What Marriage Means (According to Rush Limbaugh)
Editor’s note: This post is part VI of the Etch A President Saga, a satirical series on the 2012 Election campaign.
“By the way, why is marriage called matrimony? Well, matrimony implies mater, M-a-t-e-r. Maternal. What does that mean? Woman. Means woman. Patri is father. As in patricide, kill your kids. But matrimony, ‘cause you gotta have motherhood in there.”
At a campaign fundraiser for Mitt Romney, the presumed Republican presidential candidate seeks counsel from conservative radio talk show host Rush Limbaugh. The robotic candidate, who, as previously established, is actually a cyborg operated by the Mormon Church and Bain Capital, needs to clarify his flip-flopping position on gay marriage.
“Rush, you’re resolute, unchanging, steadfast,” says Mitt Romney. “Nobody would call you an Etch A Sketch pundit. You speak your mind, no holds barred, and the base respects you for that.”
“We’ve got to do everything possible to beat Barack the Magic Negro.”
“Not my choice of words, but I agree in principle with you on many issues. I even stood by you when you called the law student Sandra Fluke a ‘slut’ for testifying in support of contraception. Some top Republican politicians were distancing themselves from you, but all I said was that ‘it wouldn’t have been my word choice.’”
“It’s pretty simple: Feminism was established to allow unattractive women easier access to the mainstream.”
“Meanwhile President Obama was telephoning her personally to offer his support.”
“Like a dog in heat,” says Rush.
“Again, not the word choice I was thinking . . .”
“Like a baby to the nipple.”
“Well . . .”
“Like a Mormon to poly . . .”
“Now as I was saying,” says Mitt. “You’ve got a strong moral compass and a large group of followers. And I need your support to help make America great again.”
“Here’s some advice, to start,” says Rush. “You’ve got to be more forceful, more confident, more bombastic. You can’t be tip-toeing around your gay friends’ feelings like you were this week when it comes to the question of gay marriage, for example.”
“I’m listening, Rush.”
“It ain’t rocket science,” says Rush. “Words have to have meaning, right? Marriage comes from the Latin root marītāre, meaning ‘to provide with a husband or wife.’ That’s what the word means, end of story. We can’t go around changing definitions of words willy nilly, can we?”
“Very true,” says Mitt.
“Or take the word Lord. You’re a religious man, so you’ll know that the word derives from the Anglo-Saxon hlaford, which was composed of hlaf and weard, and means loaf-ward.”
“The Lord watches over our bread,” says Mitt. “How inspiring.”

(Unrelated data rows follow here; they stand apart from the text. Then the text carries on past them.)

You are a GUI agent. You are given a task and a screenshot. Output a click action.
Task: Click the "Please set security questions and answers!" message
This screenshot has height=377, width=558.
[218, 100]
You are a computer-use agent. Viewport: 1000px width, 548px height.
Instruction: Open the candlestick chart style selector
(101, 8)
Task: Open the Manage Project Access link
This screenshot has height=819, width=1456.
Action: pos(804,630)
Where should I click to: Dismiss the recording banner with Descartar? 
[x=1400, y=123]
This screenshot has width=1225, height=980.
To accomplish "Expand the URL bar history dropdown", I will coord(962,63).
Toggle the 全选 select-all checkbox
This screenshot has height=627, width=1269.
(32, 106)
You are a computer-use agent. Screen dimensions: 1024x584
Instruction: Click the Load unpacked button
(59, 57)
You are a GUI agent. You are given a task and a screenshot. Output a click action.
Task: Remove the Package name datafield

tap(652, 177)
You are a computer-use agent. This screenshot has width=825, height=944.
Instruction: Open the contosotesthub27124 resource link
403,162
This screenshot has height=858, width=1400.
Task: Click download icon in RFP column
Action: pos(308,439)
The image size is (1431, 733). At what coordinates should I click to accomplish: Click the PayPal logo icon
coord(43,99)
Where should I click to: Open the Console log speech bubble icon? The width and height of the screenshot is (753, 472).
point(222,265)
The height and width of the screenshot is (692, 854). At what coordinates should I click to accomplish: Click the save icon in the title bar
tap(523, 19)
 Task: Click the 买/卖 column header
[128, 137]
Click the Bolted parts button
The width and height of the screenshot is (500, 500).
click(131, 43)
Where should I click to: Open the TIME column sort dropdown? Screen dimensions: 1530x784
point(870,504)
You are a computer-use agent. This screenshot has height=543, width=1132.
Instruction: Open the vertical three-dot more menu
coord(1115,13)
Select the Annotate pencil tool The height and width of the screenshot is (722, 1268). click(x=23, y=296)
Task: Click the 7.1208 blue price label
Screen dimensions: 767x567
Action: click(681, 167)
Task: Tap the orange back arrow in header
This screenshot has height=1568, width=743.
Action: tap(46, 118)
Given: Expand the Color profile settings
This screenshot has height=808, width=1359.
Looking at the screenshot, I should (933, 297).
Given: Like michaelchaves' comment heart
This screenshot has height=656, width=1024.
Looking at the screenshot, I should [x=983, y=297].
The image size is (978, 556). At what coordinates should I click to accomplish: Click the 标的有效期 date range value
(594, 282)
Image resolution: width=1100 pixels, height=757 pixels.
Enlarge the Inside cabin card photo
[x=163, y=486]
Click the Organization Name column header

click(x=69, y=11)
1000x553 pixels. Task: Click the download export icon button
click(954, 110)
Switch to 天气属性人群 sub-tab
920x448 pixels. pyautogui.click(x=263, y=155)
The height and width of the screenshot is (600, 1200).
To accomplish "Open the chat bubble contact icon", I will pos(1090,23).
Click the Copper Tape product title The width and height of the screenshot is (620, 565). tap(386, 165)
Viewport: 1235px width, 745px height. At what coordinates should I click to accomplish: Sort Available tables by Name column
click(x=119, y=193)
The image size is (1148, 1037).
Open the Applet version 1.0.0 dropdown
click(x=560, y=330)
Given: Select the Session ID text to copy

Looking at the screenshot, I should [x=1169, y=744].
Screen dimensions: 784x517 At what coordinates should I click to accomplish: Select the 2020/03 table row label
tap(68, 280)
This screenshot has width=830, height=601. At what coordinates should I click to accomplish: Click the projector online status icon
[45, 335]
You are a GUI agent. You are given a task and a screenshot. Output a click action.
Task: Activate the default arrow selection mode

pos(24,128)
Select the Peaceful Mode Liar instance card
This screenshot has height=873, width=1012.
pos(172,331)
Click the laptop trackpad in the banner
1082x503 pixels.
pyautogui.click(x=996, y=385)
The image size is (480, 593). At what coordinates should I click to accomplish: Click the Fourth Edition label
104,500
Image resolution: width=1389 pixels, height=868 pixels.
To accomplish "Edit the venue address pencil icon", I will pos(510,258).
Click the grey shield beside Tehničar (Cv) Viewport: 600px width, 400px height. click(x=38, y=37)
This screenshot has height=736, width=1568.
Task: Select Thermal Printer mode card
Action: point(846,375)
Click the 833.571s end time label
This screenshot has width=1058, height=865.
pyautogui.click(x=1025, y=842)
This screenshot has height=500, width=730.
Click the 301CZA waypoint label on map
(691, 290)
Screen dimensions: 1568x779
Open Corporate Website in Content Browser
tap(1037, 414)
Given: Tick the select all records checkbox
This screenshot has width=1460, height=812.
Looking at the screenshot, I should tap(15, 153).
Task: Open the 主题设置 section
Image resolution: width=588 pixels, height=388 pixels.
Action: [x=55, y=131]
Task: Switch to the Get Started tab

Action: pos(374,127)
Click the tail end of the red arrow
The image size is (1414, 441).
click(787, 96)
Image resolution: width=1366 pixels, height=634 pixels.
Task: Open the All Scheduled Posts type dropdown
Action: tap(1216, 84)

“That’s similar in root to Lady, from the Anglo-Saxon hlaefdige, or loaf-maid. Which is why women will always belong in the kitchen, making the meals. We can’t just change the definition of Lady now, can we?”
“Umm . . .”
“Or consider assassin. The word is an evolution of hashishashin, referring to Muslims during the Crusades who murdered while under the influence of hashish. That’s why it’s okay to assassinate a Muslim, such as Osama bin Laden, because they killed so many Christians. That’s also why you shouldn’t smoke hashish. Turns you into an assassin. It’s all in the etymology, I’m not making this up.”
“I didn’t know that,” says Mitt. “There is something deadly about the marijuana plant.”
“I could go on all day. When my kids are chewing on their nails, I tell them to stop being rodents, because the word rodent comes from the Latin word rodere, meaning to gnaw. Or consider the word pacifier; it means one who appeases. And we Republicans don’t appease. We win. And that’s why pacifiers should be outlawed for children.”
“Now we can only take this so far,” says Mitt.
“Words don’t lie, Mitt, people do. Look at the word senator, from the Latin senex and related to senile. Which is why the Democratic-controlled Senate is dysfunctional, and why it’s good that the Tea Party ousted Senator Richard Lugar this week, even if he was a Republican.”
“But a Republican Senate would still be called the Senate,” says Mitt.
“Now don’t try and get all elitist with me,” says Rush. “That’s you’re problem. You think too much.”
“But then what about avocados? I believe the word comes from Aztec ahucatl, after their word for testicle.”
“Don’t eat them. Barbaric. Do you eat them, Mitt?”
“Ah, well, as I’ve stated in the past, I won’t prejudge someone’s right to eat avocados, although I personally believe that this is a decision that can only be made between a man or a woman and his or her avocado, on a state by state basis, of course.”
“Don’t tell me you also need to consult your kids for an answer,” says Rush. “A more intelligent pundit than myself has said that campaigns are not a fight over who has the best answer to a question, but rather who gets to ask the question. And don’t let the halfrican American decide the question. Because this year’s question is the economy, stupid.”